The creativity connection
Of course, all the physical support for aging in place pales without purpose. Psychoanalyst Erik Erikson termed it “generativity”: the ability to feel useful, connected and able to continue contributing one’s unique gifts for the benefit of subsequent generations.
This may be one of the most profound changes of the gray revolution: “moving from a ‘deficit’ approach that stresses losses to an ‘asset’ approach that emphasizes strengths, potential and achievements,” according to the National Center for Creative Aging.
Gene Cohen, M.D., Ph.D., author of The Creative Age: Awakening Human Potential in the Second Half of Life, asserts, “There’s no denying the problems that accompany aging. But what’s been universally denied is the potential. The ultimate expression of potential is creativity.” Dr. Cohen’s groundbreaking research reveals a direct link between creative expression and healthy aging.
Now there’s a first-of-its-kind senior apartment community in Southern California, The Burbank Senior Artists Colony, which offers art and creativity as the core physical and intellectual unifying amenity. The community features a theater group, an independent film company, a fine arts collective, a music program and an intergenerational arts program with the Burbank Unified School District.

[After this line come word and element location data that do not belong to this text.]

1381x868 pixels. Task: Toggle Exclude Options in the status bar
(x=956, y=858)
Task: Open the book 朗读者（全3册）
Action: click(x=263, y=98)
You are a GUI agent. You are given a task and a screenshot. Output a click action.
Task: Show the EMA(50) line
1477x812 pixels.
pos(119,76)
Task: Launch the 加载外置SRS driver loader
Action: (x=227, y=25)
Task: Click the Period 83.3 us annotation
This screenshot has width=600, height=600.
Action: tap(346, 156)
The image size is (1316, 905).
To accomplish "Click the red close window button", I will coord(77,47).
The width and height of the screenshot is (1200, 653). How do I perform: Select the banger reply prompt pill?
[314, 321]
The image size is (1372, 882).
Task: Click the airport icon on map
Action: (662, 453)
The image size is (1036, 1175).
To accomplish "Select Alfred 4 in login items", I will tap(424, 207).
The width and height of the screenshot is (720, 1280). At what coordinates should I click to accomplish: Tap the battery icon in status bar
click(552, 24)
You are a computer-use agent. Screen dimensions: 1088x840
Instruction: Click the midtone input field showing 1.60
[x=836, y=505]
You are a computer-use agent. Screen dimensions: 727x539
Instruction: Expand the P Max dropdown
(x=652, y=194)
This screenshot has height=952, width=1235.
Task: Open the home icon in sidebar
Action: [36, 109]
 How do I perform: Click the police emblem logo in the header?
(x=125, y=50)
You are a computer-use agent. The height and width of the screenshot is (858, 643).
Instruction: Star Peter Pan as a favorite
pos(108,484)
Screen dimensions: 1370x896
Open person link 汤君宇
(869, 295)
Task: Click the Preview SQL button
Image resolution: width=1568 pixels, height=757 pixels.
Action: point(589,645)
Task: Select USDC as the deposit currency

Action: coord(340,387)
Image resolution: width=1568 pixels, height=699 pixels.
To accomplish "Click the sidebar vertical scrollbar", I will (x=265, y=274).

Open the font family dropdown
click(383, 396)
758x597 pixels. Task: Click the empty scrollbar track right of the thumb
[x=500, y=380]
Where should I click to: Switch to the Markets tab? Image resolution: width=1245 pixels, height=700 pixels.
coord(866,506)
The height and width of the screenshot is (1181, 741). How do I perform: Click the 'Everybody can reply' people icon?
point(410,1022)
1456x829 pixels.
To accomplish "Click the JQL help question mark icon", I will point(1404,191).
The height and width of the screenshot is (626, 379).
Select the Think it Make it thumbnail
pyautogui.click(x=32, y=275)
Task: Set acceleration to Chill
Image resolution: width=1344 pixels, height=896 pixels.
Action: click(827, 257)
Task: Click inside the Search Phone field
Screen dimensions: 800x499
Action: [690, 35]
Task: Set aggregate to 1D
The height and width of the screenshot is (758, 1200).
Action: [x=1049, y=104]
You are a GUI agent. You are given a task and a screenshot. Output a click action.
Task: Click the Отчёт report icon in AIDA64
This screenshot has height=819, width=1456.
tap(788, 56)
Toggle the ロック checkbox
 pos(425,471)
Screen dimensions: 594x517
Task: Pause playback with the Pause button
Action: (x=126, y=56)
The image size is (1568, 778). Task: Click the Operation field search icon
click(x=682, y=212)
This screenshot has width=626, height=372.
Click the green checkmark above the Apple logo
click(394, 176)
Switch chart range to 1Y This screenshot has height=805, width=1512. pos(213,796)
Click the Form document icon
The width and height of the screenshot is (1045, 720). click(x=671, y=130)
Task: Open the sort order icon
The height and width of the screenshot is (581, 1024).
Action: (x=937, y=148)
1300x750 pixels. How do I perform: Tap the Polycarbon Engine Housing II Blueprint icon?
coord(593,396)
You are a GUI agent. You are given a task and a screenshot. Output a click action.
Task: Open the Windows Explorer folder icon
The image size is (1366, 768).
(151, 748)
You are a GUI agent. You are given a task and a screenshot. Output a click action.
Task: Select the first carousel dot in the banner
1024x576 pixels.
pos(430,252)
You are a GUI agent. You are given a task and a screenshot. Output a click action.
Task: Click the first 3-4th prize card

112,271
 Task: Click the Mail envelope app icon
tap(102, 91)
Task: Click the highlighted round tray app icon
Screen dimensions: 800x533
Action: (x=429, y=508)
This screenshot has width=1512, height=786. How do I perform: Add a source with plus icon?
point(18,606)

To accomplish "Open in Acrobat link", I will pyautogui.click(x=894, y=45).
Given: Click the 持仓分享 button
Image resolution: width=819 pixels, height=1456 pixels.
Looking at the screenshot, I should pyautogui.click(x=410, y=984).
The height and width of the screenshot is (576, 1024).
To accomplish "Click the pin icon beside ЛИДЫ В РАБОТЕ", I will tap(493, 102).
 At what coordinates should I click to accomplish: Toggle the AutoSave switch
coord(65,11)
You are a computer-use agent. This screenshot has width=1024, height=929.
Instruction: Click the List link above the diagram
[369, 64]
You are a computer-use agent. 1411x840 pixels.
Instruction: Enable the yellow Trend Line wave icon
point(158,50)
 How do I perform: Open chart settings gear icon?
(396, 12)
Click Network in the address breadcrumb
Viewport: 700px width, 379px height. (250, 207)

“It’s important to the social, emotional, creative and spiritual needs in later life to live in a community in which you can interact with a sustaining group,” affirms Healdsburg’s Donna Schafer, Ph.D., CPG, executive director of the National Association for Professional Gerontologists and co-chair of the North Bay Project Connect, a program of the NorCal Chapter of the Life Planning Network. “Organizations can provide this opportunity for emotional connection and growth through social groups, churches and synagogues, neighbors and friendly visitor programs, arts programs and opportunities to give back to the community, such as SCORE (Service Corps of Retired Executives; a nonprofit business mentoring association).”
The boomers and those a generation ahead are initiating their own support networks, such as Elder Wisdom Circle, a Bay Area-based online nonprofit comprised of more than 600 elders aged 60 to 105 who serve as a virtual Dear Abby, volunteering their collective wisdom and experience to all who contact them.
Perhaps this is the truest definition of aging in place: Being able to enjoy an enriching experience in your later years, on your own turf and on your own terms, supported physically, emotionally, mentally and spiritually to live your maturity in its fullest possible expression.